● **The request**
Can you copy out the listing below line for line, keeping every character unchanged?
= = = =
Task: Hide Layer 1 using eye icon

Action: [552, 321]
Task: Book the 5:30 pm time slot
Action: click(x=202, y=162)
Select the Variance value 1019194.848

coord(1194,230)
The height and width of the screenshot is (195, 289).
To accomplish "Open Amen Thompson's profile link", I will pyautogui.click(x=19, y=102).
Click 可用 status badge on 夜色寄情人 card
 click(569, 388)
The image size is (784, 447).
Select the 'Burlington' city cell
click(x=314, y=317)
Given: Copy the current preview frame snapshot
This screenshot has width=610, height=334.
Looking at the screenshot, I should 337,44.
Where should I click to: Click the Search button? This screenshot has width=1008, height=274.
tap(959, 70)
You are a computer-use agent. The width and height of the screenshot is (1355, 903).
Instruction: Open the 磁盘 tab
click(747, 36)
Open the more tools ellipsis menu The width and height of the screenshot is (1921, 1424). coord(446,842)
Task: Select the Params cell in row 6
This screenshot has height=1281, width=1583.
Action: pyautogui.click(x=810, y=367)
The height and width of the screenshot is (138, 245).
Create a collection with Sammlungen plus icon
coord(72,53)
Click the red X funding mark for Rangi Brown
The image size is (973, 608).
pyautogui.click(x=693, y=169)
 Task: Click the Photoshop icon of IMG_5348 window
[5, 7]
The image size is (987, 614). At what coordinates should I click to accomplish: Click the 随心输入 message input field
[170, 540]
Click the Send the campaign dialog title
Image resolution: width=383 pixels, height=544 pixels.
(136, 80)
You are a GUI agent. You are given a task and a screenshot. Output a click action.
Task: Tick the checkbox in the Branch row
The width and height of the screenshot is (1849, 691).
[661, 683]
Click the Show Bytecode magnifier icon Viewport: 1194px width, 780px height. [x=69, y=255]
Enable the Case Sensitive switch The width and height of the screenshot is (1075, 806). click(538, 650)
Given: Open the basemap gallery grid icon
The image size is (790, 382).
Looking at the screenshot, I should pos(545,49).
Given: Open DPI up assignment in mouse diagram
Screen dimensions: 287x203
= = = =
● **Task response**
Task: Hide Layer 1 using eye icon

Action: [552, 321]
Task: Book the 5:30 pm time slot
Action: click(x=202, y=162)
Select the Variance value 1019194.848

coord(1194,230)
The height and width of the screenshot is (195, 289).
To accomplish "Open Amen Thompson's profile link", I will pyautogui.click(x=19, y=102).
Click 可用 status badge on 夜色寄情人 card
 click(569, 388)
The image size is (784, 447).
Select the 'Burlington' city cell
click(x=314, y=317)
Given: Copy the current preview frame snapshot
This screenshot has width=610, height=334.
Looking at the screenshot, I should 337,44.
Where should I click to: Click the Search button? This screenshot has width=1008, height=274.
tap(959, 70)
You are a computer-use agent. The width and height of the screenshot is (1355, 903).
Instruction: Open the 磁盘 tab
click(747, 36)
Open the more tools ellipsis menu The width and height of the screenshot is (1921, 1424). coord(446,842)
Task: Select the Params cell in row 6
This screenshot has height=1281, width=1583.
Action: pyautogui.click(x=810, y=367)
The height and width of the screenshot is (138, 245).
Create a collection with Sammlungen plus icon
coord(72,53)
Click the red X funding mark for Rangi Brown
The image size is (973, 608).
pyautogui.click(x=693, y=169)
 Task: Click the Photoshop icon of IMG_5348 window
[5, 7]
The image size is (987, 614). At what coordinates should I click to accomplish: Click the 随心输入 message input field
[170, 540]
Click the Send the campaign dialog title
Image resolution: width=383 pixels, height=544 pixels.
(136, 80)
You are a GUI agent. You are given a task and a screenshot. Output a click action.
Task: Tick the checkbox in the Branch row
The width and height of the screenshot is (1849, 691).
[661, 683]
Click the Show Bytecode magnifier icon Viewport: 1194px width, 780px height. [x=69, y=255]
Enable the Case Sensitive switch The width and height of the screenshot is (1075, 806). click(538, 650)
Given: Open the basemap gallery grid icon
The image size is (790, 382).
Looking at the screenshot, I should pos(545,49).
Given: Open DPI up assignment in mouse diagram
Screen dimensions: 287x203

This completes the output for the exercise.